A state Senate committee accepted a $78,300 check from a special-interest group today and then approved a public school voucher program the group supports, saying the money was welcome given the state's financial crisis.

"If everyone would show up with a check, that would make this job so much easier," said state Sen. Ron Teck, a Republican from Grand Junction.

Lawmakers said they knew of no precedent for getting cash for a project, though they have approved legislation that allows programs only if they were financed through gifts and donations. Lawmakers said they would return the check if the bill is killed.

The headline is actually a little unfair, since none of the legislators will personally benefit from the check. However, in light of the prospect that this type of behavior will unfairly favor the rich over the poor in the legislative process, somebody should really see that this is stopped.

Of course, compared to the usual model of public corruption, where laws favoring special interests are passed in exchange for the financing of re-election campaigns, this is nothing. At least here the public treasury is enriched, as opposed to a re-election bank account.

::: posted by Pontificator at 9:09 PM

Sunday, April 13, 2003 :::
Andrew Sullivan is a Bitter, Hypocritical [fill in the blank]

Andrew Sullivan is approvingly quoting the New York Times again.

Wait Andrew, I thought the New York Times was dominated by a control-freak lefty who stamped his world-view on the entire newspaper, turning it into a left-wing rag?

Admit it Sullivan -- the New York Times is the premier news-gathering organ on the Planet!

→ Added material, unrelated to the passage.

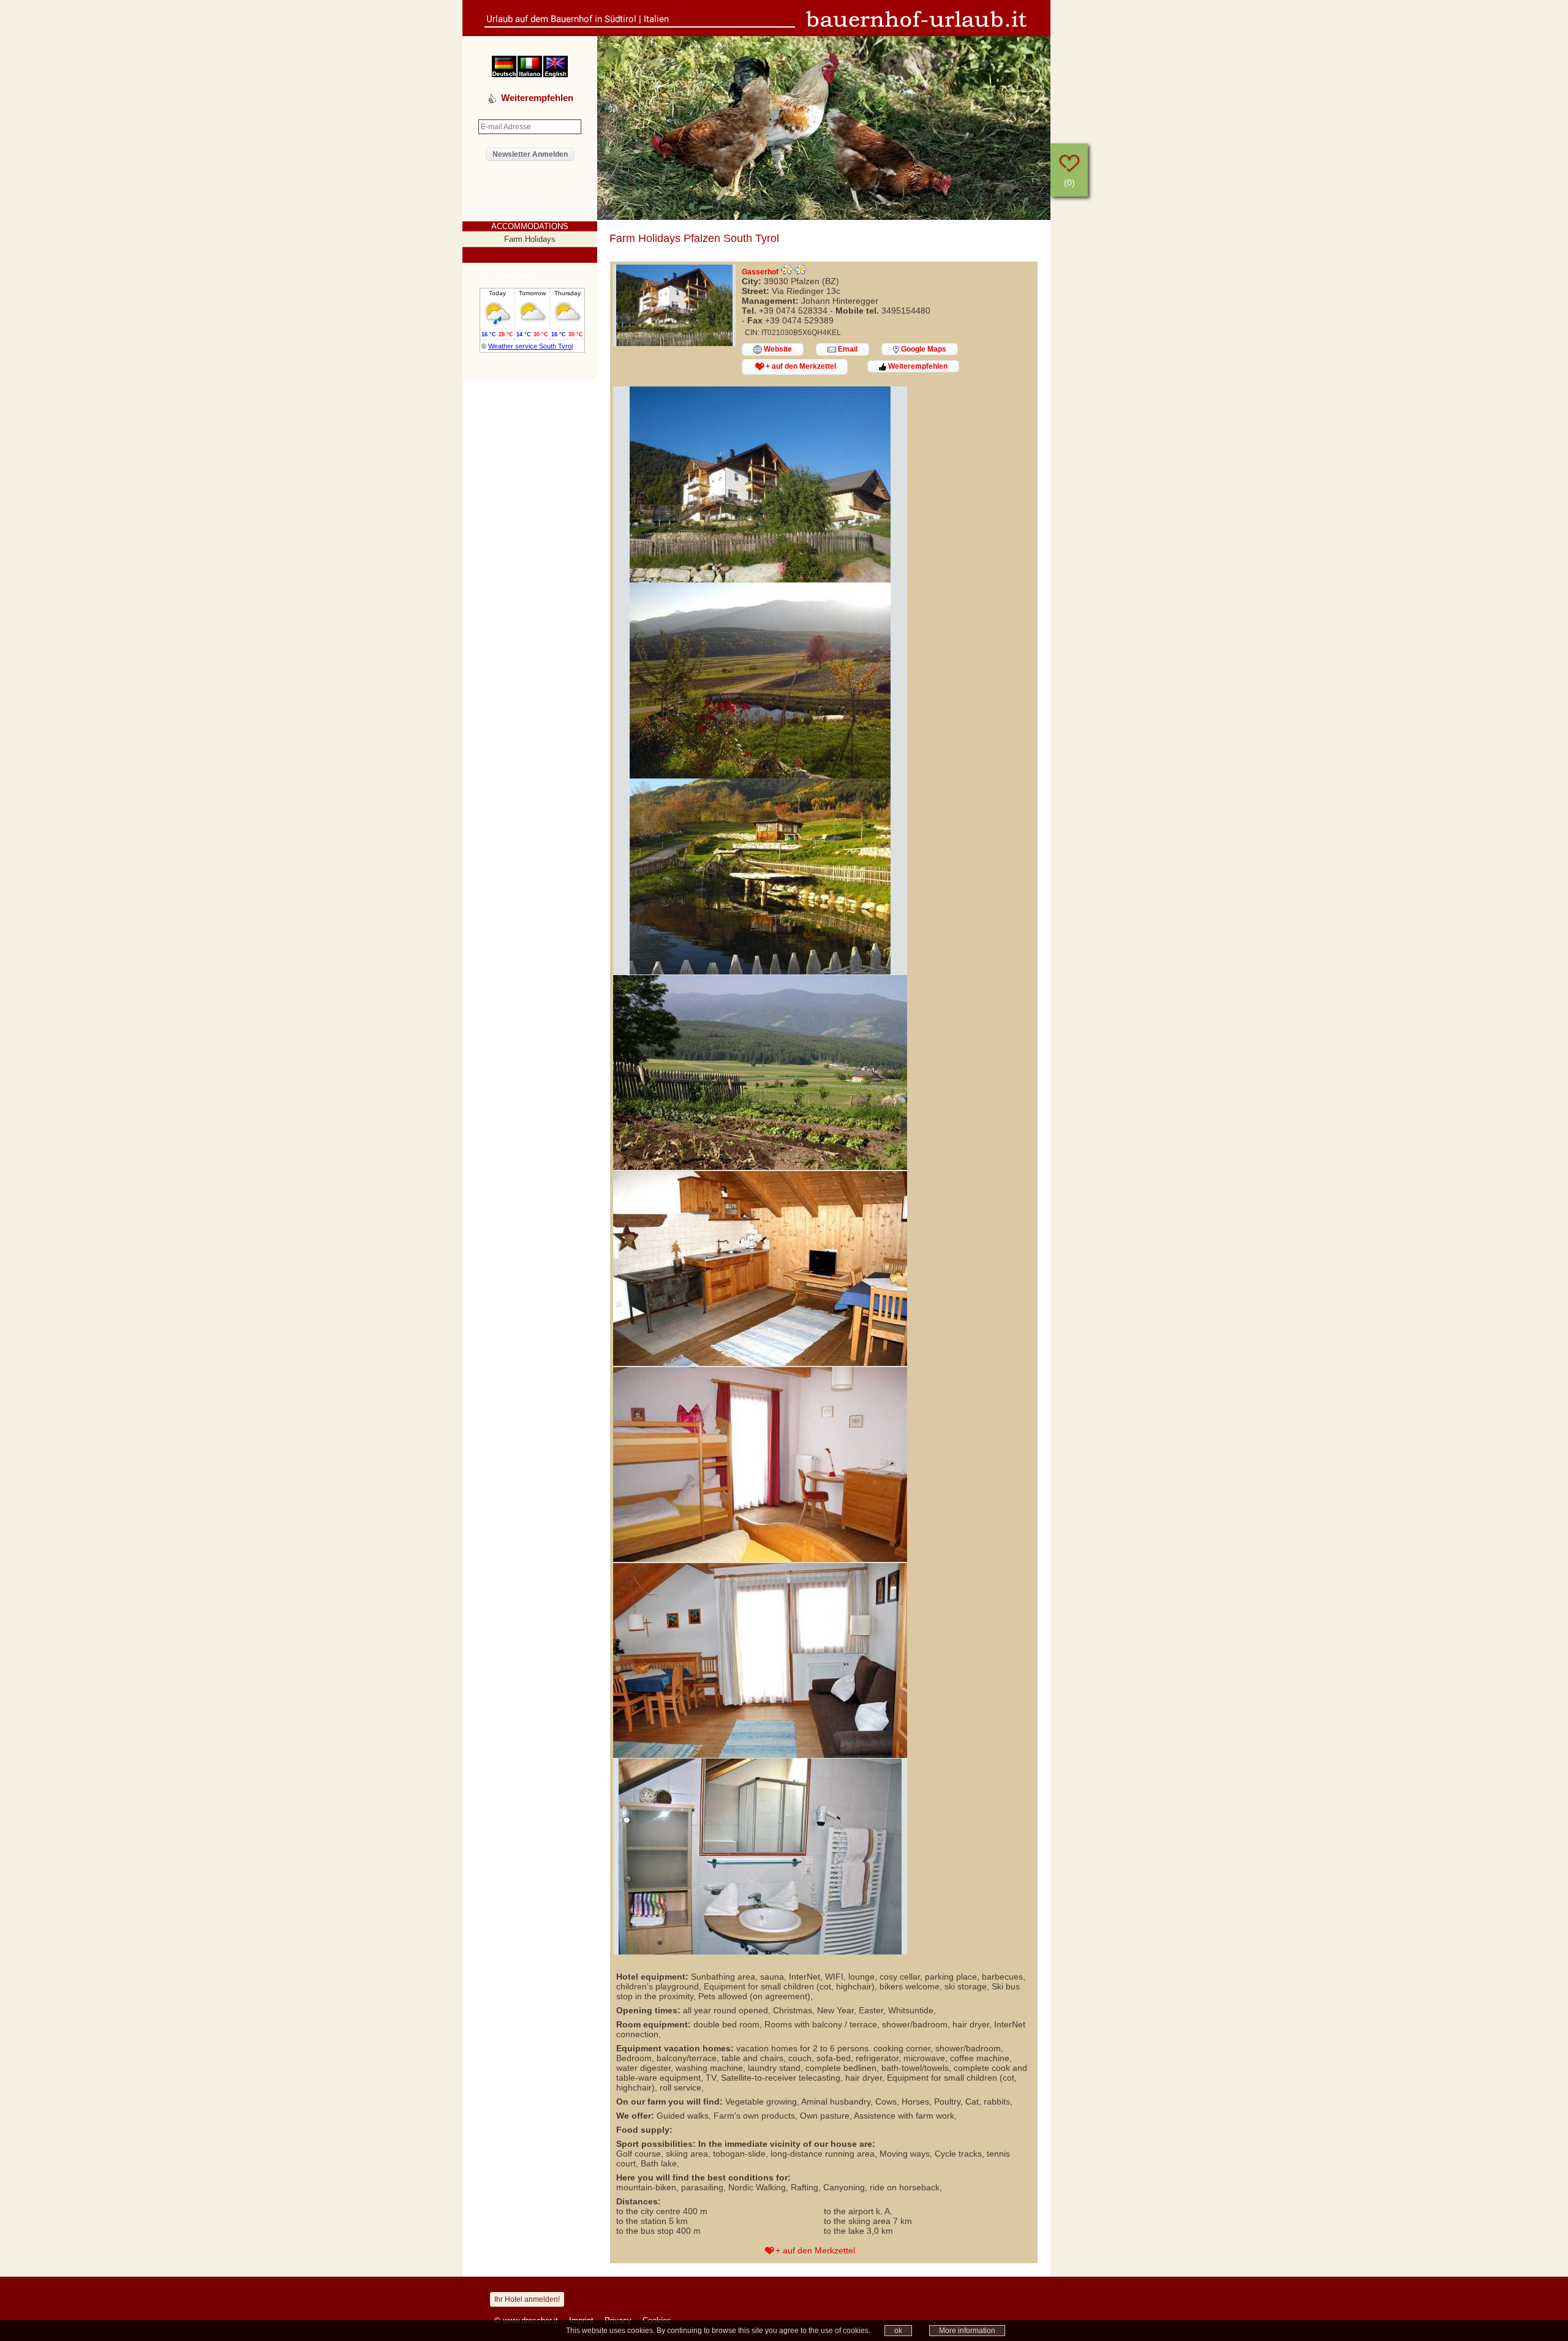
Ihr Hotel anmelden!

Although it's editorial page more frequently sides with the Democrats on issues than the Republicans, the news pages are unparalleled in their depth, breadth, and perspective on national and international events. Why don't you just admit that you're biased against the New York Times because (as you admit), it fired you!

::: posted by Pontificator at 5:05 PM

Opportunity in North Korea

Kim Jong Il seems to have opened the door to resolving the nuclear standoff in North Korea:

Today, the Korean Central News Agency quoted a Foreign Ministry spokesman as saying that if the United States was "ready to make a bold switchover in its Korea policy for a settlement of the nuclear issue," then North Korea would "not stick to any particular dialogue format."

To analysts of political discourse in the isolated nation, the report indicated that North Korea was moving away from insisting on one-on-one talks with the United States.

"North Korea seems to be saying they are ready to try a multilateral format," said Scott Snyder, author of "Negotiating on the Edge," about North Korean negotiating tactics. "The problem is that, given the mood of the moment, can the Bush administration take yes for an answer?"

So the key question: will the Bush administration grab this opportunity to negotiate with North Korea and make the most dangerous part of the world just a little bit safer? Or, are they so empowered by their military victory in Iraq that they'll refuse to give any ground on any issue and consequently precipitate a nuclear crisis?

As usual, I hope for the best and fear the worst.